Desafios para melhorar o precário saneamento básico brasileiro

Enviada em 09/07/2020

Em sua obra, “O Discurso sobre a Origem e os Fundamentos da Desigualdade entre os Homens”, Jean  Jacques Rousseau afirma que a desigualdade é a origem de todos os males sociais. Posto isso, o contratualista propõe um Estado que garanta a soberania do povo e, consequentemente, que mitigue tal problemática. Entretanto, o cenário do saneamento básico brasileiro vai de encontro à ideia de Estado desenvolvida por Rousseau, visto que apenas 83,62% dos brasileiros, conforme o Ministério de Desenvolvimento Regional, têm acesso à água tratada. Esse aspecto ameaça a saúde pública, além de que a falta de tratamento de esgoto, por sua vez, traz riscos à natureza. É indiscutível, portanto, a urgência de pautar sobre esse paradigma social.

Os romanos, a princípio, desenvolveram um sistema de tratamento de água com o intuito de disponibilizar água limpa para a população. Essa estratégia sanitarista, todavia, não não perdurou durante a Idade Média, fator que possibilitou a proliferação da Peste Bubônica e, consequentemente, a dizimação dos europeus. Nesse sentido, a não disponibilização de água potável à população pode vulnerabilizá-la a diversas doenças, como exemplo, a cólera, causadora de intensivas diarreias e vômitos no indivíduo, podendo sequenciar a sua morte. Depreende-se, dessa maneira, que o direito ao saneamento básico é intrínseco ao direito à vida.

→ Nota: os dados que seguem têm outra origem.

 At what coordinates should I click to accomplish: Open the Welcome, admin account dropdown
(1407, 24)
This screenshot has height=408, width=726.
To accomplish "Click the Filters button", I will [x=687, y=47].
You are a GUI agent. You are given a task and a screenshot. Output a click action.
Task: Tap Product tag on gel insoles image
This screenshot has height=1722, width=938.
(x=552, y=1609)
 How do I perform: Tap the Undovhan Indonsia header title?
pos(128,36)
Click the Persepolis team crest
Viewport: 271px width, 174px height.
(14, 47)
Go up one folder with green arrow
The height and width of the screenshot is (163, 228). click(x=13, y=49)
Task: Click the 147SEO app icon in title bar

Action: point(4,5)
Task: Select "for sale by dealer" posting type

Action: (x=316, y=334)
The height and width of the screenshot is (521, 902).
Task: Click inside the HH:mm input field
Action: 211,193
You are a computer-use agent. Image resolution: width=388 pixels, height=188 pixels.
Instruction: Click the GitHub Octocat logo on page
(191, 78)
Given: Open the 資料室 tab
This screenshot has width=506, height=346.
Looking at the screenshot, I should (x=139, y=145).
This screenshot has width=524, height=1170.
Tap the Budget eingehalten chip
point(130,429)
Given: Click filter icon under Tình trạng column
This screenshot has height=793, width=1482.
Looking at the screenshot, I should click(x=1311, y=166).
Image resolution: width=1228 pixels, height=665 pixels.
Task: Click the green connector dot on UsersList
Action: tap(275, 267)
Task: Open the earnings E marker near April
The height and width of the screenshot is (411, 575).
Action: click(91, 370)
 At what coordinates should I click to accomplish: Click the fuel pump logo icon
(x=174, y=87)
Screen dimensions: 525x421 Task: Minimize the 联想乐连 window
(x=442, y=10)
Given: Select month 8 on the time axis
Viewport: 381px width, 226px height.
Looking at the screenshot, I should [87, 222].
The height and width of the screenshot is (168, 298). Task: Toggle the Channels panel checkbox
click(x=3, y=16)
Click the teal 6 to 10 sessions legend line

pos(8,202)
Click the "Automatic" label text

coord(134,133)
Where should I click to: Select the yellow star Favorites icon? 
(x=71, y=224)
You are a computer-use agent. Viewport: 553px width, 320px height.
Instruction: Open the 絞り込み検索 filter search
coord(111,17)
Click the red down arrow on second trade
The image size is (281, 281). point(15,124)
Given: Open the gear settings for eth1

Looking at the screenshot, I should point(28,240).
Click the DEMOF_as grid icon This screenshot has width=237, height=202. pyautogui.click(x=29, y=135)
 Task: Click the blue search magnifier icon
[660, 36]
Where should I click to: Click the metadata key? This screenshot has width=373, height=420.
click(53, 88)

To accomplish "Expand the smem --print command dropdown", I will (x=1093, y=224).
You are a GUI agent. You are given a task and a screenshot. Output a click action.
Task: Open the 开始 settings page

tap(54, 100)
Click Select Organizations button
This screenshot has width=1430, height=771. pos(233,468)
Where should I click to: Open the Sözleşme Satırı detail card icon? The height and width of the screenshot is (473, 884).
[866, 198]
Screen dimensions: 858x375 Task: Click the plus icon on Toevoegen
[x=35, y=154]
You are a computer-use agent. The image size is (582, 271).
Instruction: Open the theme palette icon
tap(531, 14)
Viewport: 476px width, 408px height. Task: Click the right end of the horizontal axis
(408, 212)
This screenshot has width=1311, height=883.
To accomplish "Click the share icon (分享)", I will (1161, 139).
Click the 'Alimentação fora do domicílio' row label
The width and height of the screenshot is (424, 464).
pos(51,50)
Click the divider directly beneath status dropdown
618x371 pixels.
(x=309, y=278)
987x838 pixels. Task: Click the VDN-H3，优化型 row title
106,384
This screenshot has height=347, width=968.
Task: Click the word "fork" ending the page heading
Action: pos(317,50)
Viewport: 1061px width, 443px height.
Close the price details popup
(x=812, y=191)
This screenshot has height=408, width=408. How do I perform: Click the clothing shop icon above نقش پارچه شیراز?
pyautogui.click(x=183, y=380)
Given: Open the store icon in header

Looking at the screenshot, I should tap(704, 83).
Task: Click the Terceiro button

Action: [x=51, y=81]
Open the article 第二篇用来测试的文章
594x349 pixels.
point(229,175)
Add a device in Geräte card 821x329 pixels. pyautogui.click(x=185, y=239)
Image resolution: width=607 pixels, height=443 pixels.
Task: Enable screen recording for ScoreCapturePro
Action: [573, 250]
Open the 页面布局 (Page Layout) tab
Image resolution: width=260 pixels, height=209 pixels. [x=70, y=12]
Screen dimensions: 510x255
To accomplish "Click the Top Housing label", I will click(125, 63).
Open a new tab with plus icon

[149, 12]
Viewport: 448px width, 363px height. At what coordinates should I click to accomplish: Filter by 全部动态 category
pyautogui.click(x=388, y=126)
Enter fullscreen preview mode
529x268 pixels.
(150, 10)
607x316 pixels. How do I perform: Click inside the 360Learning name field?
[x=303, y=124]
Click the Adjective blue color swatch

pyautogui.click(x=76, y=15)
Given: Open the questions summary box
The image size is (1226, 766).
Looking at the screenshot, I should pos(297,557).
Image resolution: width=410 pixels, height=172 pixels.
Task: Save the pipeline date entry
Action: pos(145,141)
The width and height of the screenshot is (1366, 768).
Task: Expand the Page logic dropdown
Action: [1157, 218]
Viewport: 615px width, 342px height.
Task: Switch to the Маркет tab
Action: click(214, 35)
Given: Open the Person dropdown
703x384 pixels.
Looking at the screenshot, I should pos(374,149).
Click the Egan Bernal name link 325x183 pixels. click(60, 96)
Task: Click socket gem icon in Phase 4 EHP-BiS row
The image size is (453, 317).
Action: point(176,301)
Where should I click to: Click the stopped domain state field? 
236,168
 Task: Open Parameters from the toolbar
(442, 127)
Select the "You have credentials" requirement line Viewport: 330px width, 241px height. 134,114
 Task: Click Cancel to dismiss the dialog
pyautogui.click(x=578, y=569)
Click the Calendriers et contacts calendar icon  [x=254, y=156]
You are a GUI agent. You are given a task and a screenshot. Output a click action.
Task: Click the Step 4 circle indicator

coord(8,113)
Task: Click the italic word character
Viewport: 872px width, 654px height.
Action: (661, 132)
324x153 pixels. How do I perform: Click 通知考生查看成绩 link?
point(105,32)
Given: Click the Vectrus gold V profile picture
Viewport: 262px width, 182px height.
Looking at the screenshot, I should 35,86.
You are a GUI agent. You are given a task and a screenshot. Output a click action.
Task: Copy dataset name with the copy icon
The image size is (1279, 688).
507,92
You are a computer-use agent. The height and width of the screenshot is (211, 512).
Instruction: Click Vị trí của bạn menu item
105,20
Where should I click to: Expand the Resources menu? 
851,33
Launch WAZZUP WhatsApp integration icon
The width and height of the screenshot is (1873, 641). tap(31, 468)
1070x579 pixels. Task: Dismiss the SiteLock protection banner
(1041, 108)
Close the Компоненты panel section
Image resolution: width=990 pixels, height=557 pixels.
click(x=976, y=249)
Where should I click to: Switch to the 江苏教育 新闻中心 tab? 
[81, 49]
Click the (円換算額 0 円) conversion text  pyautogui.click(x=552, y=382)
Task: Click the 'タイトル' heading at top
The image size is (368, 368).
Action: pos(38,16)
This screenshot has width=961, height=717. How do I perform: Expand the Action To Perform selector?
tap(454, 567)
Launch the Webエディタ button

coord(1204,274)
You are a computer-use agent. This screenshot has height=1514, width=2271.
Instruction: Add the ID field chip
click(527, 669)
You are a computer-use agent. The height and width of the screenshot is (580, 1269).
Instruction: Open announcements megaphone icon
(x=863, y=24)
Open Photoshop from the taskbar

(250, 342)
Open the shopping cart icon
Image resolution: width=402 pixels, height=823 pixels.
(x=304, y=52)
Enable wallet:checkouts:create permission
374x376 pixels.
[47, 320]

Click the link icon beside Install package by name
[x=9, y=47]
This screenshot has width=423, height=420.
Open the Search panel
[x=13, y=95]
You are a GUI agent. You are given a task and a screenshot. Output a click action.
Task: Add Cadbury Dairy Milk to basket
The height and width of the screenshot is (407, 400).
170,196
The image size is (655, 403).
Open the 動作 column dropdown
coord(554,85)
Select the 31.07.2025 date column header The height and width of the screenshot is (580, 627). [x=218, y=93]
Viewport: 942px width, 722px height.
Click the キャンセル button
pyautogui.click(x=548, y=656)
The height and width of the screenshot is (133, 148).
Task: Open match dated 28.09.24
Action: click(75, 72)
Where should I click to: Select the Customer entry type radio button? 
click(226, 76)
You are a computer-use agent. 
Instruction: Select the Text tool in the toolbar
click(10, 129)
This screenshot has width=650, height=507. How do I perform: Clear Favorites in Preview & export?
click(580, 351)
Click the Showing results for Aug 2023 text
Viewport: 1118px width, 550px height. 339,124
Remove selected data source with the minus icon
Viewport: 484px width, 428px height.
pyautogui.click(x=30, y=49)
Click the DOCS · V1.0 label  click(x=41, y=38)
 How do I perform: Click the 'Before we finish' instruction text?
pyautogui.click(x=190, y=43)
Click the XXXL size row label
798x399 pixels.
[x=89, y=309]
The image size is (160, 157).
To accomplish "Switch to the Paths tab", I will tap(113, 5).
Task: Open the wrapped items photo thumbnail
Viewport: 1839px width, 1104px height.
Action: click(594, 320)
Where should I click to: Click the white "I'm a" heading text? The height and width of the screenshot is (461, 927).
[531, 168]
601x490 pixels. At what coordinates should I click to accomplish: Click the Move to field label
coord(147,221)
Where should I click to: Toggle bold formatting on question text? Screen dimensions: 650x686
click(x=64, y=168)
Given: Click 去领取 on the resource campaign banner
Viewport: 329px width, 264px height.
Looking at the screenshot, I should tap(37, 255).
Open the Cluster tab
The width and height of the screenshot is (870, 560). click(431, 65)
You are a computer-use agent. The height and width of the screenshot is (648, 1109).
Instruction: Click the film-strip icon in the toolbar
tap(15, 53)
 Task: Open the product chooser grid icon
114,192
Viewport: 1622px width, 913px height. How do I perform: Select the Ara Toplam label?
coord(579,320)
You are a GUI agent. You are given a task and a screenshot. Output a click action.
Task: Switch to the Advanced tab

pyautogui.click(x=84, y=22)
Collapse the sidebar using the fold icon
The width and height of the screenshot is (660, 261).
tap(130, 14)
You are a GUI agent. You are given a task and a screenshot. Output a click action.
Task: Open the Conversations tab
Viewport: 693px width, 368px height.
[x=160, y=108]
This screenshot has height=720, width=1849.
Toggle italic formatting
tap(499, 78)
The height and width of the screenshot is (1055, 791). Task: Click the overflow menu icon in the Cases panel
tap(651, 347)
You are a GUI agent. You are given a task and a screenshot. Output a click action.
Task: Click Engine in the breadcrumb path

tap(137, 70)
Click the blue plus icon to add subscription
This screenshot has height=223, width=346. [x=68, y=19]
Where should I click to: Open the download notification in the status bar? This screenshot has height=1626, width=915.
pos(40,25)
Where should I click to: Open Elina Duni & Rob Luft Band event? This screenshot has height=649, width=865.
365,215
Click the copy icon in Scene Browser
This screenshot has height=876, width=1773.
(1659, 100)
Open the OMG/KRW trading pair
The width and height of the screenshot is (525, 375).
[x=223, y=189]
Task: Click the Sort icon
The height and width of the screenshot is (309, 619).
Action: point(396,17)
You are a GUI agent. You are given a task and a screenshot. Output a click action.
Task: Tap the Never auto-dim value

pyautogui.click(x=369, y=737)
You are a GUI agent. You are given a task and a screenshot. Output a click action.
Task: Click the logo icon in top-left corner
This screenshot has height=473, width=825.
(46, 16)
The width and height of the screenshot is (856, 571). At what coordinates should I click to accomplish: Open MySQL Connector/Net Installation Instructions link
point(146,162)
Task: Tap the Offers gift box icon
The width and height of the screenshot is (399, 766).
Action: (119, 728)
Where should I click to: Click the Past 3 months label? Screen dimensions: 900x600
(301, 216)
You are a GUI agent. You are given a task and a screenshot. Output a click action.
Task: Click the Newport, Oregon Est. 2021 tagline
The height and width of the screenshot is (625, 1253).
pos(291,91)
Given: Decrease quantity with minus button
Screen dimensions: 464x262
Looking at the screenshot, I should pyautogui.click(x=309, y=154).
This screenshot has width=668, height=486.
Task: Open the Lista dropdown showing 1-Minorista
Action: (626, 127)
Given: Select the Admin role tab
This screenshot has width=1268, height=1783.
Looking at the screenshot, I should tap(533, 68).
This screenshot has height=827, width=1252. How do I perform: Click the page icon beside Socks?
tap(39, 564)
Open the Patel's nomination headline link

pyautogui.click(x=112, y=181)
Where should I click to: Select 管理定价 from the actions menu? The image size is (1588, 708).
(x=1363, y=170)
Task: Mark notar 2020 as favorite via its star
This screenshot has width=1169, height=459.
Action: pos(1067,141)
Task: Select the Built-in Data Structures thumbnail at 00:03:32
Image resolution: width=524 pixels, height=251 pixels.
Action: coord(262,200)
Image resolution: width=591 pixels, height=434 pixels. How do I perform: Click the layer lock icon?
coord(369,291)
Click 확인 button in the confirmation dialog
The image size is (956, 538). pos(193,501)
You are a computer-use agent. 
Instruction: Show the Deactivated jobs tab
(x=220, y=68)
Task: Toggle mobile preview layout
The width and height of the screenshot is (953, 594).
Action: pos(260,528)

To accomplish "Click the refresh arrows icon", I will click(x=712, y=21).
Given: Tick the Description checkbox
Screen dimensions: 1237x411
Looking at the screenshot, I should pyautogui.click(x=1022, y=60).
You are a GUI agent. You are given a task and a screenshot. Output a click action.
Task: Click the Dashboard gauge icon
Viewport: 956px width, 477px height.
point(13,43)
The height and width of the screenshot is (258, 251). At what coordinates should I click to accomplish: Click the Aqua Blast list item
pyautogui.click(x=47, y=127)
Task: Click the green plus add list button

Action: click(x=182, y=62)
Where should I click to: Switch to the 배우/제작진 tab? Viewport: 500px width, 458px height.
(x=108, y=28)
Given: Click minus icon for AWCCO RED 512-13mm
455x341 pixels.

Apenas 53,2% dos brasileiros, ademais, possuem acesso à rede de esgoto, consoante a pesquisa do Ministério de Desenvolvimento Regional de 2018. Esse dado revela, lastimavelmente, que uma quantidade exorbitante de águas residuais e dejetos destinam-se aos rios, mares ou lagos, ocasionando vários problemas ambientais. Um desses problemas é a eutrofização, caracterizado pelo surgimento excessivo de bactérias no meio aquático, ante à presença de matéria orgânica. Tal característica permite o consumo total do oxigênio da água e, em sequência, a morte de espécies nesse ambiente. É imprescindível, logo, ampliar o tratamento de água, a fim de preservar a natureza.

Reitera-se, à vista dos argumentos abordados, a necessidade de impor medidas que visem o aprimoramento do saneamento básico no Brasil. Para tanto, cabe à Receita Federal atuar, fortemente, nessa problemática e direcionar recursos para o investimento na construção de estações de tratamento de efluentes, com o objetivo de evitar a contaminação de populações ribeirinhas por agentes patológicos. Desenvolve-se, por conseguinte, um Estado que prima pela igualdade dos indivíduos em sociedade, solucionando a origem dos danos sociais, segundo o filósofo Rousseau.